SCHLIFSTEIN: Well, they need to get them off the steroids and get them off the steroids immediately, especially when you're younger and growing. Your growth plates will close and they're not going to reopen. So you're going to block further growth of your skeleton and you won't grow anymore.

There's a lot of dangers even in the short term with the use of anabolic steroids, including heart attacks, acceleration of plaque formation, and all types of liver problems from toxic hepatitis to liver cancer. And these things need to be addressed and stopped immediately.

BLITZER: Todd -- Todd Schlifstein, hold on a second.

Mike Wise, you wrote a piece about this young Hooten boy who committed suicide in "The Washington Post" yesterday. It's pretty powerful to focus in on one individual like that. His father, by the way, is testifying before this committee today, this House committee. But multiply that by, what, half a million?

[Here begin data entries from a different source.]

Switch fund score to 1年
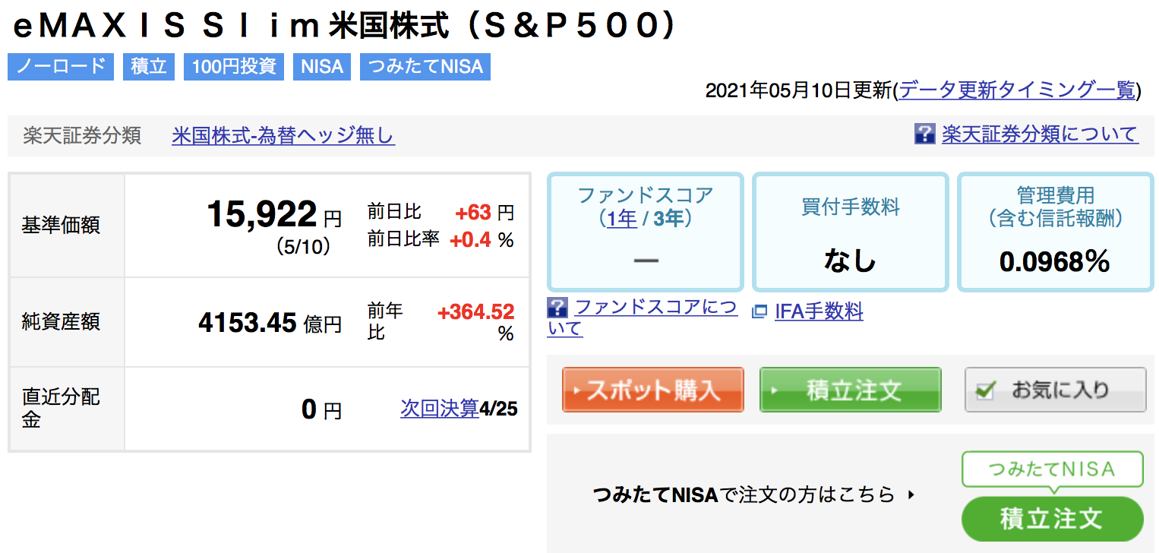The height and width of the screenshot is (553, 1159). coord(622,219)
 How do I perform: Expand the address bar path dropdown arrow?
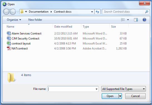(92, 12)
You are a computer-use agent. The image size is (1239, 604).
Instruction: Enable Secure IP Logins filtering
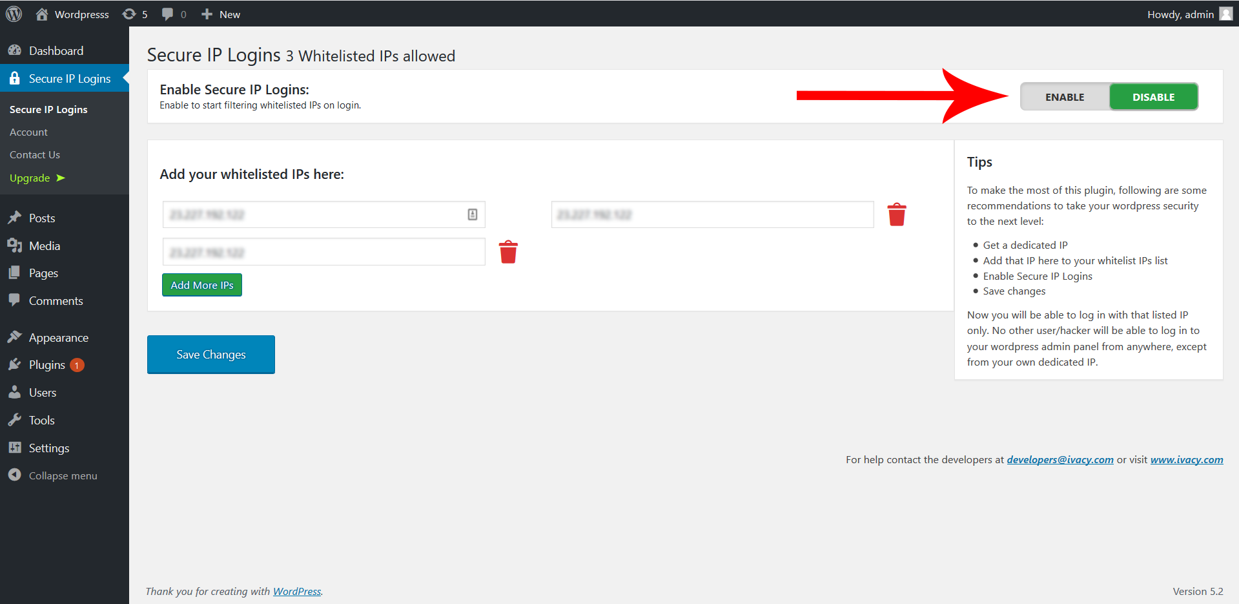[1064, 96]
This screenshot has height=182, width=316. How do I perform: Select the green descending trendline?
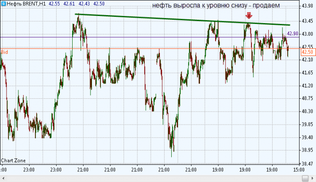[x=183, y=19]
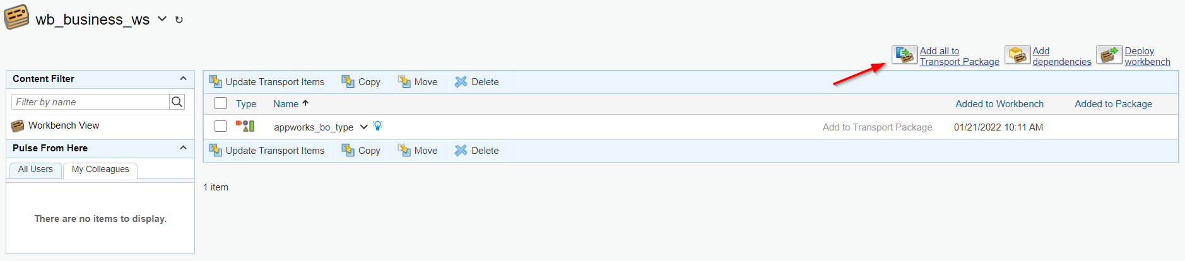Click the search magnifier in Content Filter

177,102
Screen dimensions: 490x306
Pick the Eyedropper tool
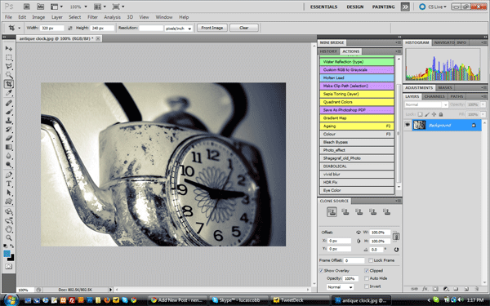click(9, 93)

WISE: Half a million, Wolf. And that's the thing that I think baseball, its union, its owners, have to realize. This is not a witch hunt. This isn't the McCarthyism of Mark McGwire. This is a public health issue. And that's what Don Hooton, whose son committed suicide told me. He says this is -- people have a right to know what these kids are putting into their bodies. It's one thing for an adult athlete to play with his body chemistry. I think it's quite another, and Dr. Schlifstein could speak to this better than I could, that there's this melancholy and hopelessness that follows steroid withdrawal.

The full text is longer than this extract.